If the awesome cast and incredible performance by Damon doesn’t already have you convinced that you need to see this or give it another shot, there’s the fact that it was shot almost completely in location in Rome and Venice, so the photgraphy is breathtaking throughout. There’s also the fact that Minghella (“The English Patient,” “Cold Mountain”) is a rather competent director, so with the material he’s able to craft a supremely tense, uncomfortable psychological thriller.
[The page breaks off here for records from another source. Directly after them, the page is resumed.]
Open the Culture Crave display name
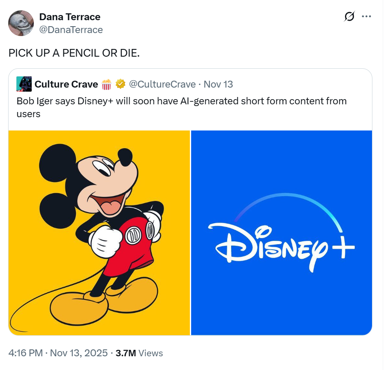Image resolution: width=384 pixels, height=370 pixels. (x=66, y=84)
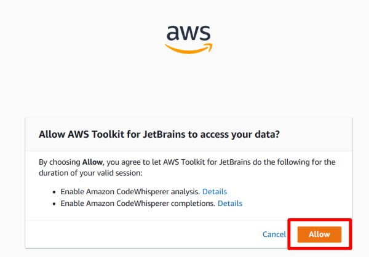369x257 pixels.
Task: Click the 'duration of your valid session' text
Action: click(x=87, y=173)
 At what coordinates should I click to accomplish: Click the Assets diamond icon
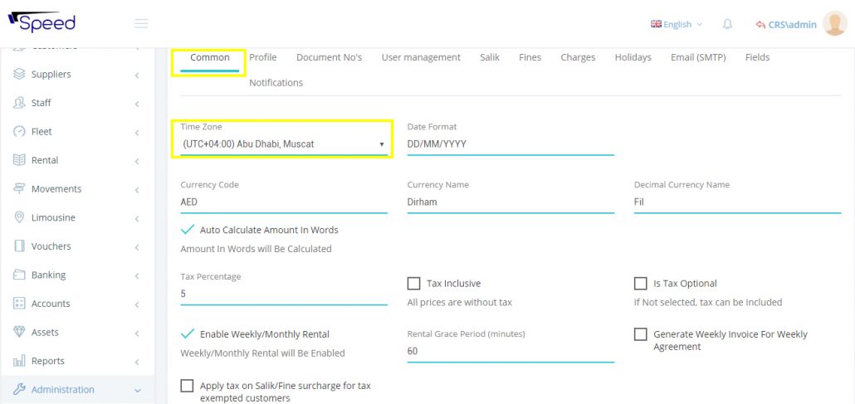pyautogui.click(x=19, y=333)
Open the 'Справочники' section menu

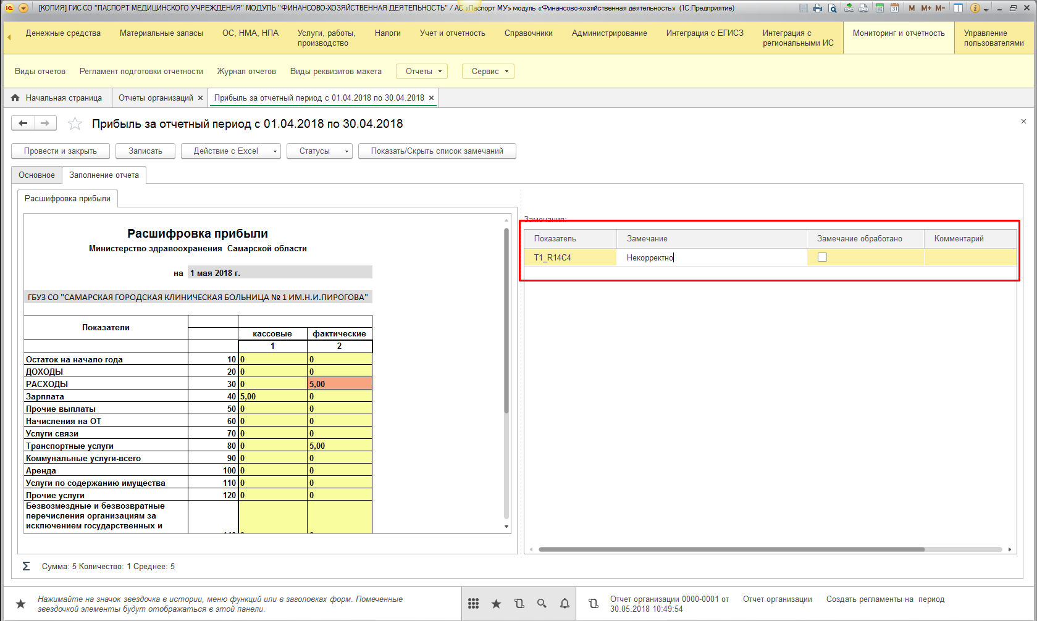[528, 33]
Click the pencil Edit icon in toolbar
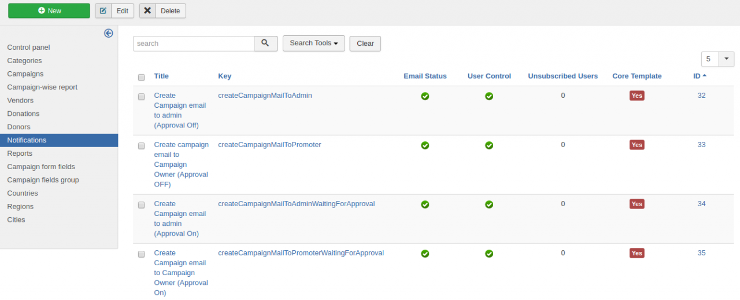Screen dimensions: 740x300 point(103,11)

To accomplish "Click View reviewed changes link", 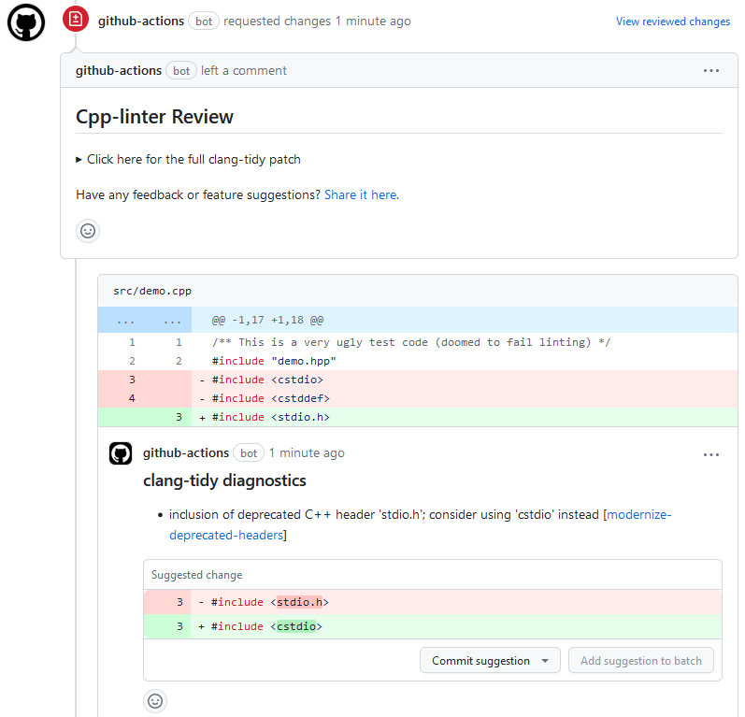I will 672,22.
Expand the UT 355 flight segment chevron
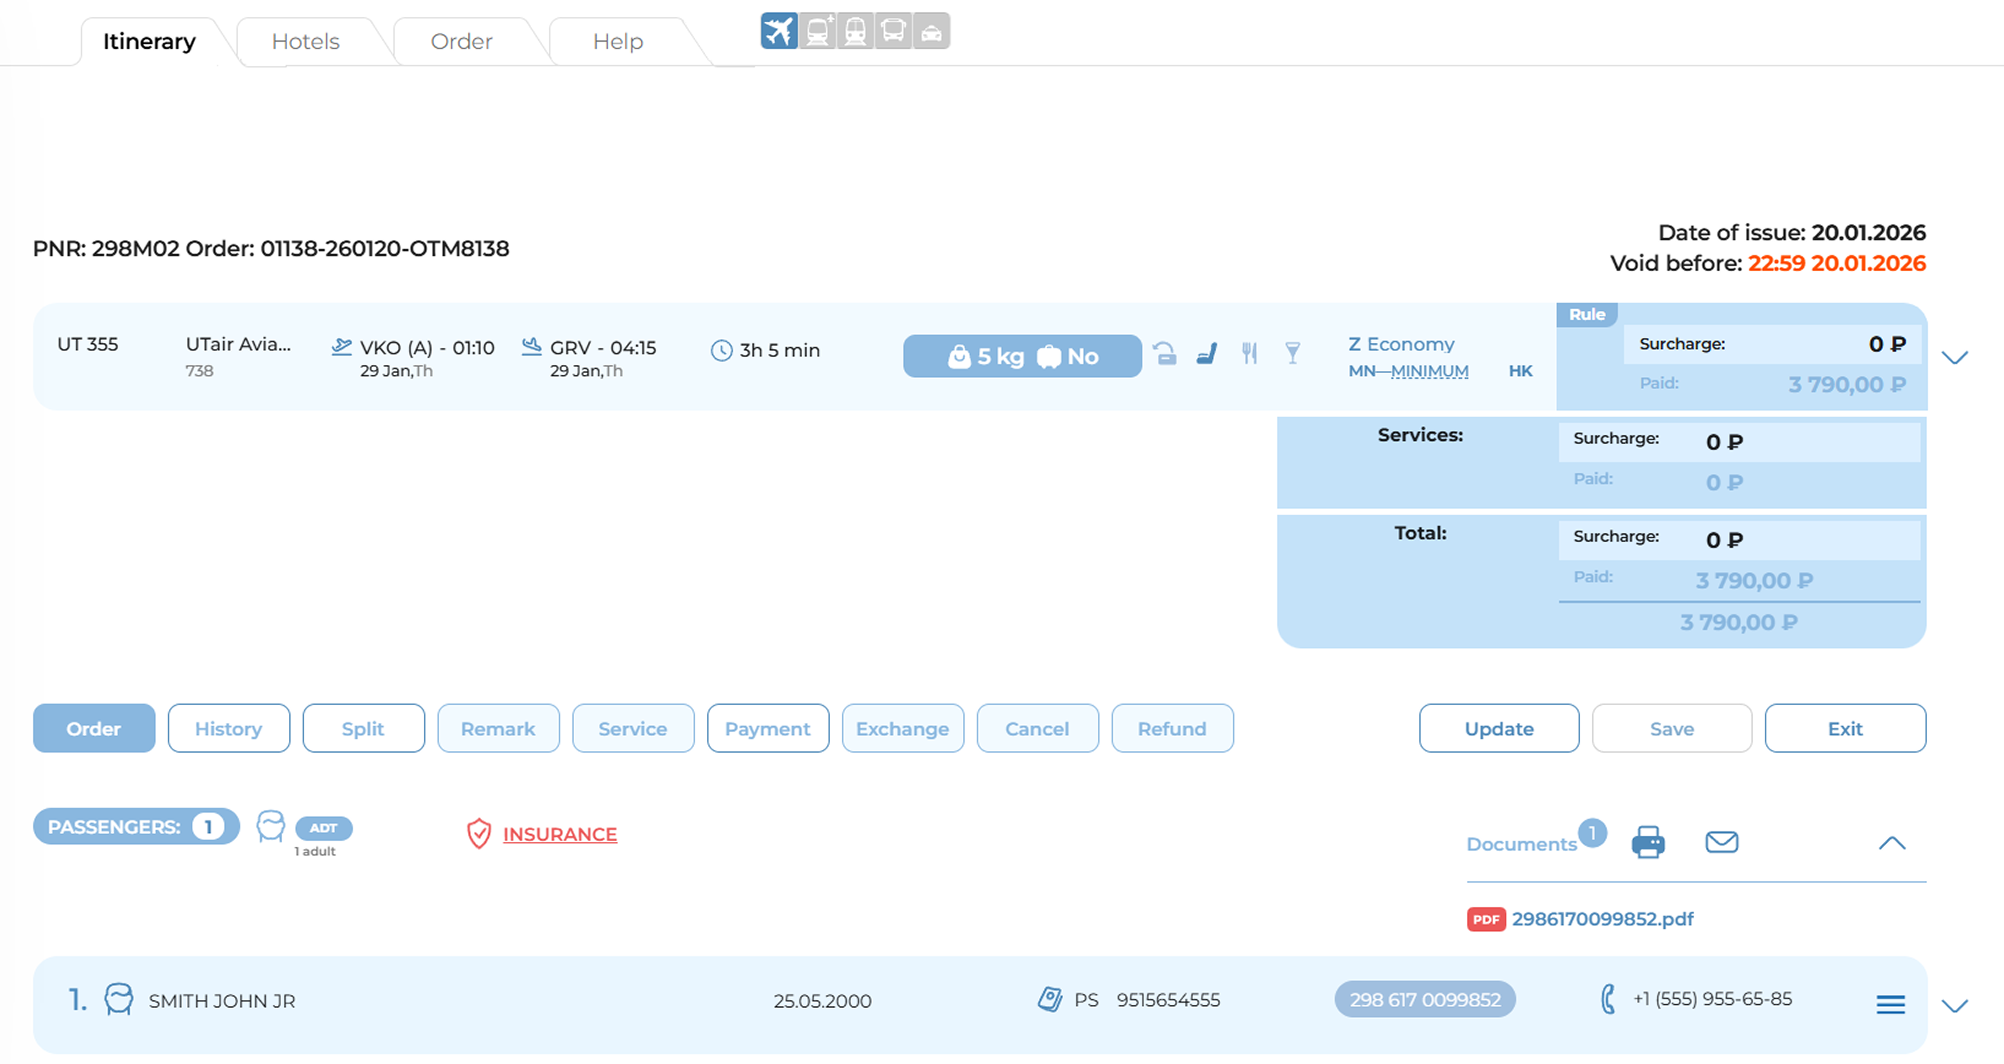The height and width of the screenshot is (1064, 2004). coord(1954,358)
Watching Damon’s Ripley leaves you squirming, mostly because he’s genuinely creepy but also because you’re afraid he’ll get found out. It’s this sympathy for a psychotic killer that makes the film truly special. Minghella, through excellent writing and directing, elicits it unwillingly from an otherwise moral audience. It doesn’t happen too often if you think about it. The entire experience is fascinating for that reason alone.
It’s a little too long, which I understand was probably meant to increase the tension. Really it just wore on me. And as I’ve already hinted, the plot is rather fantastical, so you can’t take this as a very realistic piece of film-making. Nor is it meant to be.
It’s still well worth the watch, either as an acting clinic or as a tense, morally ambiguous film experience, or as both. If you’re an intelligent film fan, I highly doubt you’ll regret seeing this.